Saturday, 21 January 2023

Chapter 2.2 – Medium of Exchange, C. Coins and Tokens of Value - Part 18 of 22

As Marx points out, Ricardo had only ever seen this kind of financial crisis, the first crisis of overproduction only appearing in 1825. Its why he he was led into accepting Mill's Law of Markets/Say's Law that it is impossible for there to be a general overproduction of commodities. In a crisis of overproduction of commodities, its second form does appear as a payments crisis, as sellers cannot sell, and, thereby, obtain currency, and without such currency cannot pay suppliers bills or wages, which, in turn, leads to a sharp fall in aggregate demand, not to mention the bankruptcy of all those businesses, which, not having been paid, cannot replace their consumed capital.

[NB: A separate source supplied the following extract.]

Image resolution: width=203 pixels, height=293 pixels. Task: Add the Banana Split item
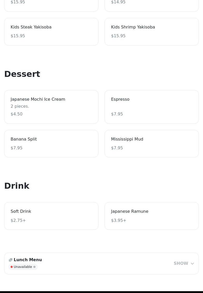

So, as Marx says, this overproduction of commodities has the appearance of a lack of money, rather than an overproduction of commodities. It appears as under-consumption, rather than overproduction, and the under-consumption is the result of a lack of money. This is basically the thesis of Sismondi, plagiarised by Malthus, and of Attwood as adopted later by Keynes, and today MMT. But, as Marx points out, such overproduction usually occurs when consumption is at its height, when prices have previously risen substantially, and when money abounds. It is the rise in money prices, along with rising demand, that leads to rising levels of production, as firms compete for their share of this increasing market, and the money profits that go with it.

However, the increased money profits are a function of idealised prices. In other words, they are the money profits they expect if they sell all their output at these ideal prices. And, dependent upon the phase of the long wave cycle, such anticipation may be entirely warranted. After 1843, the global economy entered a new long wave uptrend. More workers were employed, more wage goods were bought, aggregate demand rose, encouraging higher capital accumulation. At the same time, as China was opened up, it provided large new markets for manufactured goods. This was interrupted by the financial crisis of 1847, but, as Marx describes, this was not primarily a crisis of overproduction. On the contrary, it was sparked by a crisis of under production resulting from crop failures, and compounded by the idiocy of the 1844 Bank Act, which prevented the currency being expanded, leading to a credit crunch, until the act was suspended. It was further compounded by the bursting of the bubble in railway and other shares, as interest rates rose.

However, its nature as a financial crisis, rather than an economic crisis, is illustrated by the fact that, once the act was suspended, the crisis ended, even without additional liquidity, and the boom resumed until around 1865. An almost identical crisis arose in 1857, following the end of the Crimean War, and was again ended with a similar suspension of the Bank Act. The global financial crisis of 2008 was again of this nature, rather than being an economic crisis, resulting from an overproduction of commodities or capital. I set this out in my book – Marx and Engels Theories of Crisis.